Why would I want to put myself through almost 30 weeks of training again, just to endure a 11 or 12 (or 13…) hour race day? And pay for it too?
Why is that fun? Why wouldn’t I just stick to shorter races and call it a day?
Great question, to which I don’t really have one solid answer. My “why” is 3 main parts:
- Challenging myself
- Showing my daughters that anything is possible
- Getting to the finish line and looking back on all I did to get there
Ironman is certainly no joke when it comes to training and how to manage it all. Working full time with 2 young kids in the mix adds a whole other level of chaos and fitting it all in. I’m by no means the only one to ever to this, nor am I an expert on it by any stretch. I know what works for me and it may be crazy and may not work for others, but it’s how I roll.
It is easy? Never. Is it too much to handle some days? Absolutely. Do I question the “why” when I’m in the midst of a 3 hour trainer ride at 5am because it’s the only time I can fit it in? Definitely.
But I then shift my thinking to my #2 WHY and realize I have 2 sets of little eyes watching what I do and I don’t ever want to let them down. Knowing my girls see what I am doing every day makes me that much more motivated to get through those tough workout Matt gives me.

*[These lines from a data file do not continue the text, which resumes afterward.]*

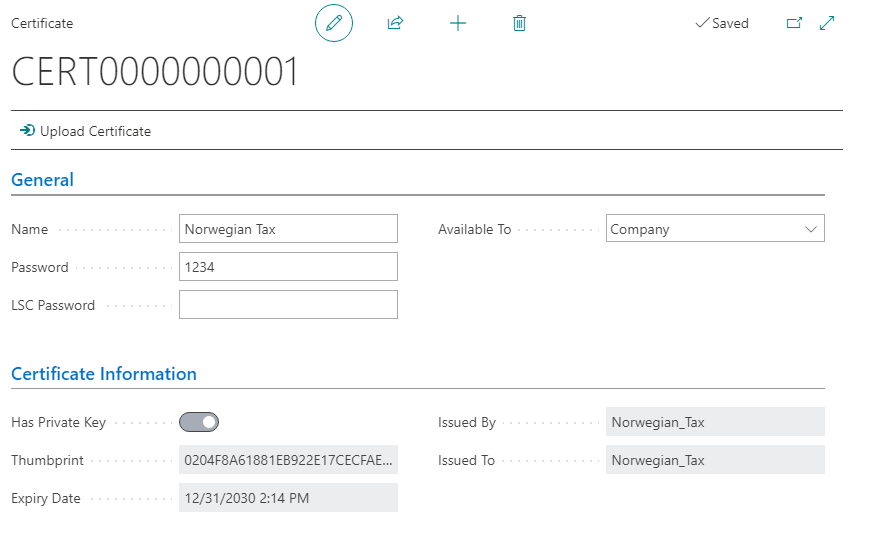
Task: Open page in new window icon
Action: (794, 23)
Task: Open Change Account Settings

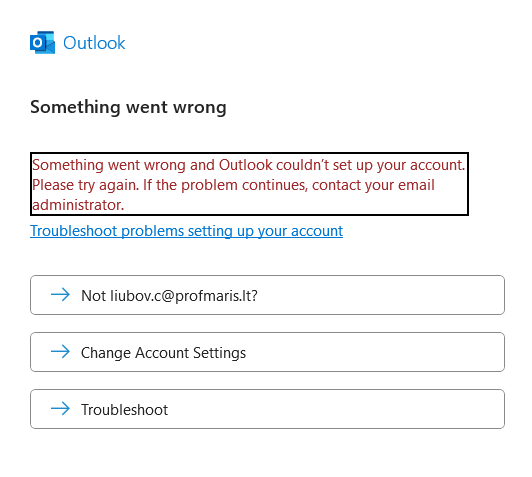Action: pyautogui.click(x=267, y=352)
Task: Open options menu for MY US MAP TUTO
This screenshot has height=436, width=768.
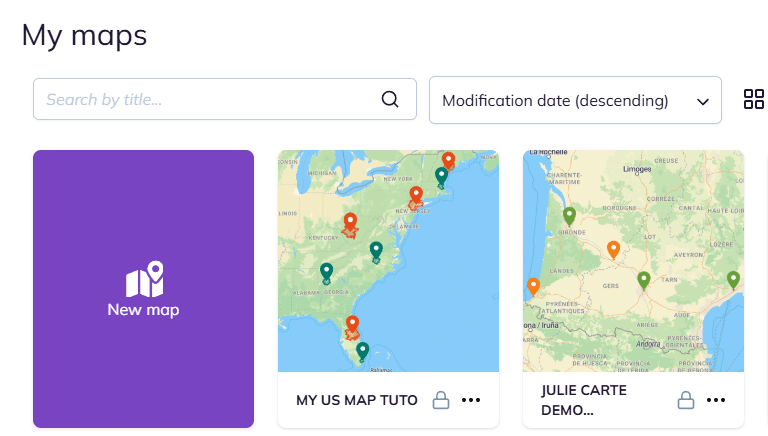Action: click(x=471, y=400)
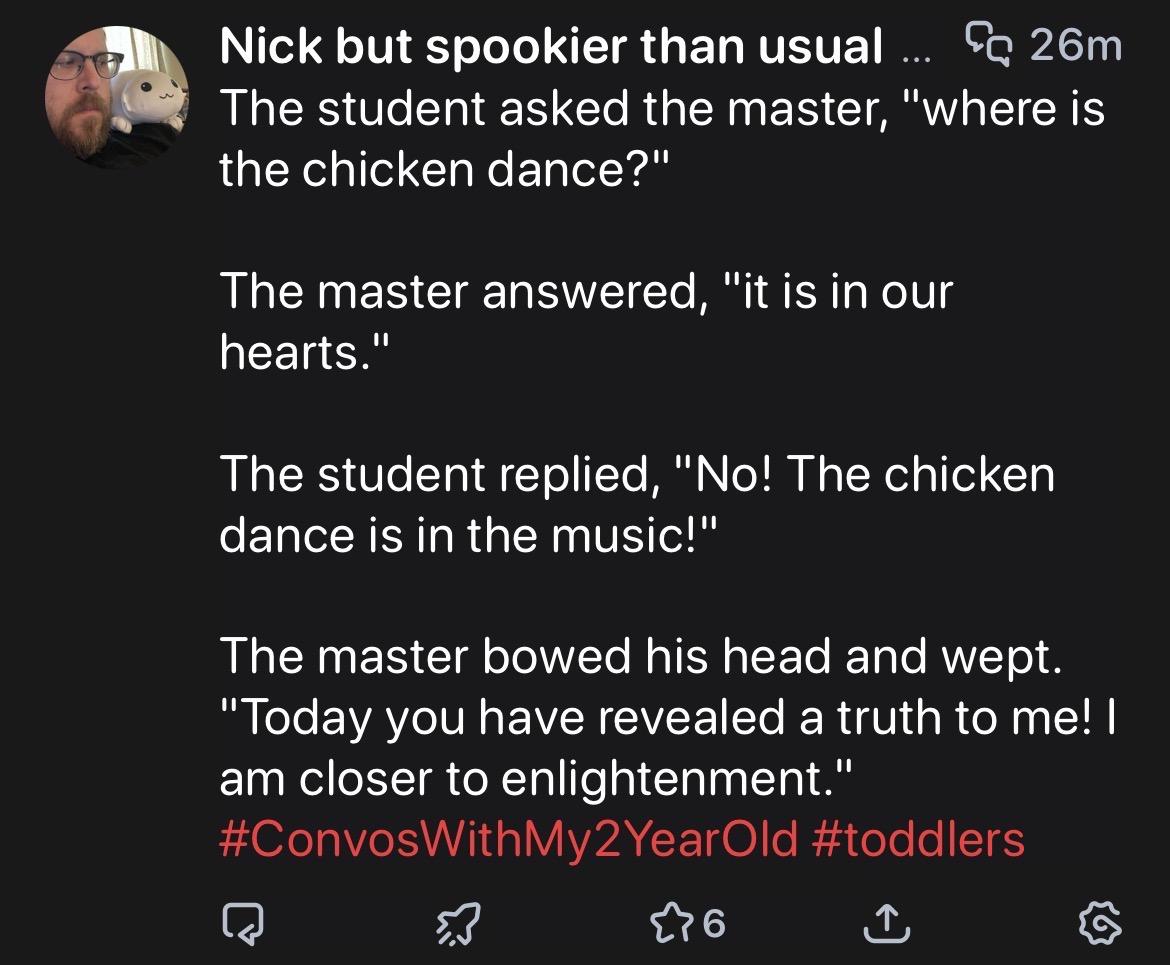Click the line "The master answered, it is in our"
Viewport: 1170px width, 965px height.
(586, 291)

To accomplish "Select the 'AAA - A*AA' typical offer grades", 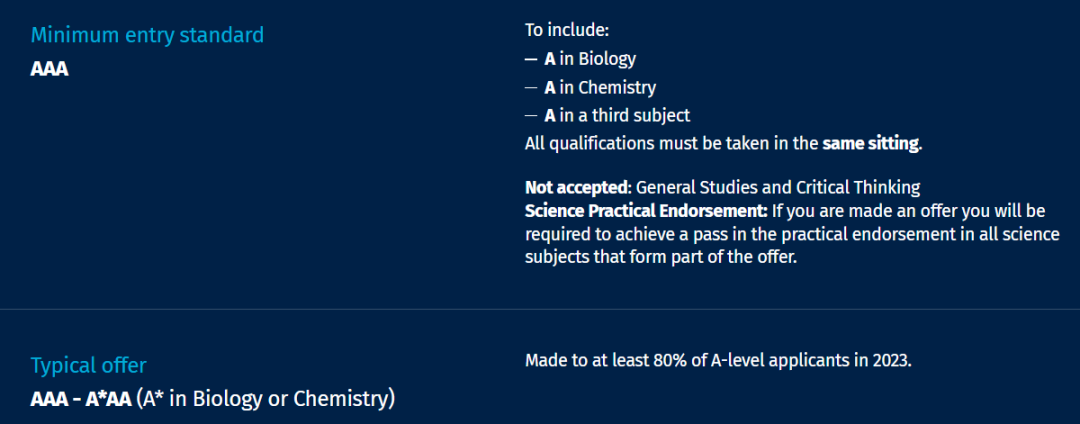I will tap(81, 399).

I will bend over backwards to make sure I can fulfill the requirements of my job (which now entails a lot more day-trips to our headquarters which throws another item onto my growing list of commitments), complete the training in front of me and not miss out on any of the girls’ activities or school commitments. I try my hardest to have a presence at both of their schools and keep up on related functions, fundraisers, days off, etc.
Sure, I have to sacrifice some of my own self – including some of my sanity at times – but it’s worth it to me. I want to set an example for the girls that what matters most to you can be fulfilled. I fill my time with things that truly matter to me, that are my priorities and my reasons for getting up every morning. Some folks look at me like I’m absolutely nuts. And I get that, but for me, it’s what works. Do some things and/or people get pushed down the list a bit? Yes, they do. And I do feel horribly guilty for that, but not nearly as much as I have in the past. I have a constant inner monologue to remain true to myself and those priorities set in front of me right now. I’m working on my boundaries, learning how to push back a bit and continuing to build my own confidence. It’s kind of refreshing!
Once I cross the finish line at Mont Tremblant (notice I say WHEN, not IF…gotta have confidence nothing goes wrong on race day!), my 3rd WHY will come into focus and I can reflect on the past 7 or 8 months and hopefully smile. After I digest it all, I’m sure my priorities will shift into another direction again and my WHYs may change.
But the WHY will always remain the same for me, no matter what my goals are, no matter what adversity I’m faced with and no matter what age I am:
To challenge my inner self to be the best I can be.
Thanks for reading – have a great week!